Extracting Named Actors from Text: Using Named Entity Recognition (NER) in Peace and...

Author: Niamh Henry

This report explores the potential role of Named Entity Recognition (NER) in peace and conflict studies, drawing insights from PeaceRep’s use of the technology to extract signatory organisations from a large-scale database containing peace agreements – the PA-X Peace Agreement Database. PeaceRep’s successful application of NER in extracting signatory data from peace agreement texts provides an example of how to navigate complex textual data relevant to ending conflict, in a time where we increasingly require data as evidence for decision making. As text remains the primary medium in this domain, NER emerges as a crucial tool in identifying, extracting, and structuring key data, facilitating streamlined research and information extraction.
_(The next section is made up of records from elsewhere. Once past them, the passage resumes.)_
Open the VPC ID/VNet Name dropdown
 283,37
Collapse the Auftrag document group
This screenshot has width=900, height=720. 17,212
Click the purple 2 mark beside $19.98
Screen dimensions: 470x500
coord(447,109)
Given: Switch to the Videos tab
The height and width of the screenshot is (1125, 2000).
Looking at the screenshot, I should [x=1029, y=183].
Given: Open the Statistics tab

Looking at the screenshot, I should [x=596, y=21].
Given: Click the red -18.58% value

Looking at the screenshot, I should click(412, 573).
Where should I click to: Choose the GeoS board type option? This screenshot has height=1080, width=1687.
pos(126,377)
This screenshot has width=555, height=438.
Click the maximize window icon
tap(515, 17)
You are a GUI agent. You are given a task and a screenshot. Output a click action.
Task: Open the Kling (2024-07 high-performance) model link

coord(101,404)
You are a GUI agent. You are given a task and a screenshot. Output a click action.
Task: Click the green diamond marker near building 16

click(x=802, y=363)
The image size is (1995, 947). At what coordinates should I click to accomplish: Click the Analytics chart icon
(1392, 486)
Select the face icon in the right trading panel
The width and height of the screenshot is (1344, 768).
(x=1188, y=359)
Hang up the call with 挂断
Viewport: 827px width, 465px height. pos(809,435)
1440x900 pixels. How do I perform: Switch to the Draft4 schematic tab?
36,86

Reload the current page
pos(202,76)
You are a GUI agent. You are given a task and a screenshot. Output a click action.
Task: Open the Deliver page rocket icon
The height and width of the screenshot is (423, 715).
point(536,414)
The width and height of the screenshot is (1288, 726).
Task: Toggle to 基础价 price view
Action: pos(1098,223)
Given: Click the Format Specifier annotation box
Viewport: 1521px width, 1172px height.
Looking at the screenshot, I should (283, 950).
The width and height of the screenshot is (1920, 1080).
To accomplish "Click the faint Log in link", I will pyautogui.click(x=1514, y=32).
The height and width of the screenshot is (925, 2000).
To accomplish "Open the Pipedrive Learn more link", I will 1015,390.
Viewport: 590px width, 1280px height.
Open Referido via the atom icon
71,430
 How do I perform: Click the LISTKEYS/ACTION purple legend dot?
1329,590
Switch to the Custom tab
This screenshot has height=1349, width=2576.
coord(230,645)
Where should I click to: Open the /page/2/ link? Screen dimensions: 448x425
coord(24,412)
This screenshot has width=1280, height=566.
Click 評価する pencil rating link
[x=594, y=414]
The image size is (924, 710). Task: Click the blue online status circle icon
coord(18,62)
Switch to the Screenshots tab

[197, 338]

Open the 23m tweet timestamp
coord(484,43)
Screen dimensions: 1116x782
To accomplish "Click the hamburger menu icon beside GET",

Highlighting NER fundamentals and methodological approaches, this report advocates for transparent artificial intelligence, human oversight, and a functional approach tailored to peace and conflict studies. Accompanied by practical demonstrations in Python Jupyter Notebooks, the report showcases NER’s applications—from document summarisation to geospatial and temporal analysis. Ultimately, it emphasises NER’s potential in deciphering complex textual data while emphasising, and recommending, the need for nuanced approaches that balance NER’s strengths with its limitations in this critical field.

Peace Analytics Series

PeaceRep’s Peace Analytics Series features the research methodology underlying the PeaceTech innovations of the PeaceRep programme.

The series includes: data scoping research; ‘how to’ discussions relating to particular challenges in the field of visualisations and geocoding; and other proof-of-concept tech-based innovations, such as the use of natural language processing. It is intended to present the methodologies and decisions behind our PeaceTech digital research, to make it transparent, and to contribute to establishing a new research digital infrastructure in the field of peace and conflict studies, by supporting others to reuse and repurpose our methodologies and findings.